The new part is navigator.modelContext.registerTool() instead of window.myApp.doThing(). The innovation is… a namespace. Alert the press.

The Security Section Reads Like a Horror Novel

WebMCP’s own specification describes something it calls the “lethal trifecta”: an agent reads your email (private data), encounters a phishing message (untrusted content), and calls a tool to forward that data somewhere (external communication). Each step is legitimate individually. Together, they’re an exfiltration chain.

The spec’s own analysis of this scenario? “Mitigations exist. They reduce risk. They don’t eliminate it. Nobody has a complete answer here yet.”

Nobody has a complete answer yet. They shipped it behind a flag in Chrome 146 anyway. This is the “we’ll add seat belts in v2” school of automotive engineering.

The destructiveHint annotation — the mechanism for flagging “this tool can delete your data” — is marked as advisory, not enforced. The spec literally says the browser or agent can ignore it. It’s a polite suggestion. A Post-it note on the nuclear button that says “maybe don’t?”

And there’s no tool discovery without visiting the page. Agents can’t know what tools Gmail offers without opening Gmail first. The spec proposes future work on a .well-known/webmcp manifest. You mean like robots.txt? Or /.well-known/openid-configuration? Or the dozens of other discovery mechanisms the web already has? Groundbreaking.

The Real Game

Now let’s talk about what this actually is, under the hood.

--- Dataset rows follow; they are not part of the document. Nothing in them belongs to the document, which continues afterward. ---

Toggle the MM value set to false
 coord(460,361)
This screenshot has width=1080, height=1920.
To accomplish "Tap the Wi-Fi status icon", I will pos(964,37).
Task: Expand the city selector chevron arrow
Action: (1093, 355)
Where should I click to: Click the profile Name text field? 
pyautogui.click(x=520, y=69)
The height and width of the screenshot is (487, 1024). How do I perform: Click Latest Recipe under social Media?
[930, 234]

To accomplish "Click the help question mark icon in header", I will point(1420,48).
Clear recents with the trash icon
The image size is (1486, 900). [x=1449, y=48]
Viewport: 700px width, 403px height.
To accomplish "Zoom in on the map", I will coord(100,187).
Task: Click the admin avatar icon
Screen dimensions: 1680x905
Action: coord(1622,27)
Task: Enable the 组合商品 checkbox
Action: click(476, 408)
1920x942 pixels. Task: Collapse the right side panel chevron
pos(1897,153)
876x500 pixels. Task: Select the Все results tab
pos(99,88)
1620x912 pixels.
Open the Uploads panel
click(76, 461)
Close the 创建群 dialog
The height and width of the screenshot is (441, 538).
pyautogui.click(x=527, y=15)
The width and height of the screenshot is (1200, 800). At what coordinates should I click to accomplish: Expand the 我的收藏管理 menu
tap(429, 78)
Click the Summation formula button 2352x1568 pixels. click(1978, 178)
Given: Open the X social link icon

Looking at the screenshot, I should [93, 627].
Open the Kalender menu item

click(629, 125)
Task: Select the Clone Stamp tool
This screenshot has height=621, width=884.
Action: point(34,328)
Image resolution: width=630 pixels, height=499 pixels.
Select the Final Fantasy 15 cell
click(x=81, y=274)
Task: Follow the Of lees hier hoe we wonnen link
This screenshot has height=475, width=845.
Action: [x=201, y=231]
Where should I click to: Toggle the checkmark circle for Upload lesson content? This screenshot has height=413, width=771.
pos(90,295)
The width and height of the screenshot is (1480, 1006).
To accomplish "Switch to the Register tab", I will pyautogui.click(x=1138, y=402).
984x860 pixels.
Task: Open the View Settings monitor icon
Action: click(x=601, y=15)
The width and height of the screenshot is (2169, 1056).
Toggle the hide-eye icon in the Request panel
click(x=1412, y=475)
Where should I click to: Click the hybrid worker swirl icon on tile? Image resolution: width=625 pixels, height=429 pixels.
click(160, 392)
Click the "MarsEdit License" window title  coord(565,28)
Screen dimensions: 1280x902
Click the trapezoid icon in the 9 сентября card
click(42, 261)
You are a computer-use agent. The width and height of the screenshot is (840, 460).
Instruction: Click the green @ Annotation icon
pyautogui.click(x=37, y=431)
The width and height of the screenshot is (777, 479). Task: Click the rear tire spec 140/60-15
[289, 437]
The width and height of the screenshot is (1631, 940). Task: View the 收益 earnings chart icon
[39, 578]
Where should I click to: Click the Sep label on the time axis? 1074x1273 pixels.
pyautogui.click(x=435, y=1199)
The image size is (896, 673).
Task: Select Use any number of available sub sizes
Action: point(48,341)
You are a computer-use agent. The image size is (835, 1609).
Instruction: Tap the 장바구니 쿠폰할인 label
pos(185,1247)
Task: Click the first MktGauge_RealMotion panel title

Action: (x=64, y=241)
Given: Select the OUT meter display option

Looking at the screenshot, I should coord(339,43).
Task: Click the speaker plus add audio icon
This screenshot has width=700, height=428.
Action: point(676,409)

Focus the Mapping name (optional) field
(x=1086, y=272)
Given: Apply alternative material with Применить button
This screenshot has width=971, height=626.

Google and Microsoft don’t control the API layer. They can’t dictate how backends expose services. But they do control the browser. WebMCP puts the browser — Chrome and Edge, i.e., Chromium with two different logos — at the center of every agent-to-website interaction.

Every AI agent that wants to use WebMCP must go through the browser. The browser mediates authentication, permissions, consent. The browser becomes the gatekeeper. If you control the browser, you control the chokepoint.

This is the same play Google made with AMP: take a real problem (slow mobile pages), create a solution that requires routing through Google’s infrastructure, W3C-wash it, and call it open. WebMCP takes a real problem (agents can’t interact with websites reliably) and creates a solution that routes through Chromium.

MCP (Anthropic’s protocol) connects agents to backend services directly — no browser needed. WebMCP says: no no, come through our browser. That’s not interoperability. That’s a tollbooth with a standards document.

What Should Have Happened

If we actually wanted AI agents to interact with websites reliably, we could:

  1. Build better hypermedia clients. Teach AI agents to understand HTML — forms, links, semantic structure. The web is already machine-readable. We just need clients that aren’t illiterate.
  2. Use existing standards. Schema.org, Microdata, RDFa, JSON-LD — mature standards for machine-readable web content. Google built an entire search empire on them. They work today.
  3. Write APIs. If you want structured machine-to-machine interaction, build an API. REST (actual REST), GraphQL, gRPC — pick your poison. No new browser API required.
  4. Use MCP where appropriate. For backend service integration, MCP does the job without inserting a browser into the loop.

None of these require a new browser API. None of them route through Chromium. None of them require Google and Microsoft to co-author anything.

The Cycle

This is the software industry’s most reliable pattern:

  1. A good architecture is proposed (REST, 2000)
  2. The industry ignores the hard parts (HATEOAS, hypermedia)
  3. The easy parts get cargo-culted (“REST means JSON + HTTP verbs”)
  4. Problems emerge from ignoring the architecture
  5. A new spec is proposed to solve those problems
  6. The new spec doesn’t mention the old architecture
  7. Go to 1

WebMCP is step 5. The Chrome blog post doesn’t mention REST. Doesn’t mention HATEOAS. Doesn’t mention hypermedia. It talks about “the agentic web” as if machine-readable web interactions are a bold new idea that needed inventing in 2026.

Roy Fielding wrote the answer to this problem in his dissertation. In 2000. It’s free to read. It’s shorter than the WebMCP spec. And unlike WebMCP, it doesn’t require Chrome 146.


But sure. Let’s add navigator.modelContext. What’s one more API between friends?